Will ICP harm my baby?
ICP gives rise to several risks to your baby.
Preterm birth is defined as delivery before 37 weeks. In ICP this may occur because labour begins spontaneously before 37 weeks or because doctors recommend induction of labour before 37 weeks (known as iatrogenic preterm birth). Induction of labour is not an easy decision to make and there is little research to give clear guidance on this. Two papers that may help you to better understand the risks are Glantz et al. 2004 and Geenes et al. 2014 (PDF downloads).
Most specialists in the condition tend to aim for delivery at 37–38 weeks in their care plan, but it could be later or earlier than this depending on bile acid levels. Where women have extremely high bile acids some doctors are suggesting that delivery earlier than 37 weeks may be better (Geenes et al. 2014).
There is also research that suggests that if your bile acids have always been under 40 µmol/L you may be able to wait for spontaneous labour. However, this relies on a number of factors:
- That bile acids (and not something else) are the cause of stillbirth (researchers are still working on showing how this happens)
- A fast turn-round of bile acid results (within 24 hours)

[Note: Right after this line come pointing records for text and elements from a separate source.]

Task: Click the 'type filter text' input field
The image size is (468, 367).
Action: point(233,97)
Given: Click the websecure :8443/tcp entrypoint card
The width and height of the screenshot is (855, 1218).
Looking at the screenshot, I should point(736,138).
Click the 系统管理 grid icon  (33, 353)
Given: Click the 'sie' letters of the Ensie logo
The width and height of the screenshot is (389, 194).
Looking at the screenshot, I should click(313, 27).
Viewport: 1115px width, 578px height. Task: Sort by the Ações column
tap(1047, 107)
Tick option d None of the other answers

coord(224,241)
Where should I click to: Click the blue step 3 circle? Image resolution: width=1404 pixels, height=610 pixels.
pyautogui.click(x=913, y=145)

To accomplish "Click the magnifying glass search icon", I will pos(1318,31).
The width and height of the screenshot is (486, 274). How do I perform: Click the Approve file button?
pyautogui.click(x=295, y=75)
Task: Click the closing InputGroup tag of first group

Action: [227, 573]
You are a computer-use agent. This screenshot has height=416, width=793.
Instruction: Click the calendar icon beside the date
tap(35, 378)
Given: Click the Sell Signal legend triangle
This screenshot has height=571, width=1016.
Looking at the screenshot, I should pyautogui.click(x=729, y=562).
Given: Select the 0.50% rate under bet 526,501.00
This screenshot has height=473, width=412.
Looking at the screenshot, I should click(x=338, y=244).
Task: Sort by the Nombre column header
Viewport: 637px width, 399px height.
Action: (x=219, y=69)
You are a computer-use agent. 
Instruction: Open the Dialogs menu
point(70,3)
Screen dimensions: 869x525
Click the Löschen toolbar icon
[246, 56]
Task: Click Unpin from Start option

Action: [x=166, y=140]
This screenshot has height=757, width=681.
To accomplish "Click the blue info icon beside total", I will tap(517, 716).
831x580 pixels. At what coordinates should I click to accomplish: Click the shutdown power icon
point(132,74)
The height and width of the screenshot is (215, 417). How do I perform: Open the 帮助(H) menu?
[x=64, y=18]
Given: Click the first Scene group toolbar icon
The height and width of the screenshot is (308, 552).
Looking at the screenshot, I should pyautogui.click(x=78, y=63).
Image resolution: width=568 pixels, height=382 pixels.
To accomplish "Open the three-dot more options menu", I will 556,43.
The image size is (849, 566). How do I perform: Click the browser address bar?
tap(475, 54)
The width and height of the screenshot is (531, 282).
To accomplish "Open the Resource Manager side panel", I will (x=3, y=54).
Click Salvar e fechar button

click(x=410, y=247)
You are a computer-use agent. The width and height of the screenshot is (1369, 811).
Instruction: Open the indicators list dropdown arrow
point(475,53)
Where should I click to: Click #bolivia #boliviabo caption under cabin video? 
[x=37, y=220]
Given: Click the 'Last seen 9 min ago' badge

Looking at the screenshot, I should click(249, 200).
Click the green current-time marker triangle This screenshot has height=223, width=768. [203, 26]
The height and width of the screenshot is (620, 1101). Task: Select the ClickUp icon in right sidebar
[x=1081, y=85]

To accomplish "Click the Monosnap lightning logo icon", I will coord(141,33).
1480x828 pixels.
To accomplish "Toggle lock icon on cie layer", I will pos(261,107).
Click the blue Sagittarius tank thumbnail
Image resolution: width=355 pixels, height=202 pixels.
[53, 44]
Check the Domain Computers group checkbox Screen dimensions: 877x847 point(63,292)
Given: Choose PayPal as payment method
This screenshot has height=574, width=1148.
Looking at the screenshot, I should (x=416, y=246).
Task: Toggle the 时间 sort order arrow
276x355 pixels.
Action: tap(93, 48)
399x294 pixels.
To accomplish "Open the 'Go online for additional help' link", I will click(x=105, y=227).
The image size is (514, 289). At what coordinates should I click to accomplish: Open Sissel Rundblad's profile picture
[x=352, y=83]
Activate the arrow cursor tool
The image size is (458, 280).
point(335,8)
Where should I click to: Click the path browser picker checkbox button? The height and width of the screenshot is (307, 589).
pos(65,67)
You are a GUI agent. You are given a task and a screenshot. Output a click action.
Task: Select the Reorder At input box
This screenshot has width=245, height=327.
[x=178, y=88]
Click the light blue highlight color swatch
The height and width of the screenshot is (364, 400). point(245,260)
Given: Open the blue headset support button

- No in-depth study has been made of women who progress beyond 38 weeks
This is something that you will need to discuss with your own doctor to see what their views are. See our suggested guideline for diagnosis, treatment and management of ICP.
Meconium stainingMeconium is the first poo that a baby passes. In some cases the baby may poo before it is born. This is very common if the baby is overdue, but less common if not. In ICP there is an increased risk of the baby passing meconium before delivery, even if the baby is born prematurely. However, the PITCH trial (2009) showed that there was a reduction in meconium staining of the amniotic fluid for women taking UDCA, although this involved a relatively small number of women. A larger trial called PITCHES has now started to try to confirm this.
There is an increased risk of your baby being admitted to the neonatal unit, although many babies only stay a short while. In ICP common reasons for the baby being admitted to the neonatal unit are that they are born prematurely and need some extra help with breathing or feeding. Your doctor will be able to explain more about the reasons for admission to the neonatal unit and what it may mean for the baby.
There is also a suggestion that very high bile acids may impact on the production of lung surfactant in the fetus, which could result in something called ‘bile acid pneumonia’. This in turn increases the risk of admission to the neonatal unit for oxygen therapy (see Zecca 2004).
The most feared complication associated with ICP is stillbirth. Several studies have reported that stillbirth is more common in ICP than in uncomplicated pregnancies, but the reason for this is not clear – although as we have previously discussed this may be linked to high bile acid levels.
It has been reported that the risk of stillbirth in ICP is increased if there are also other complications of pregnancy, including pre-eclampsia and gestational diabetes. Current estimates of the risk of stillbirth in ICP are between 1% and 4%. This means that stillbirth is between 2 and 8 times more common than in uncomplicated pregnancies.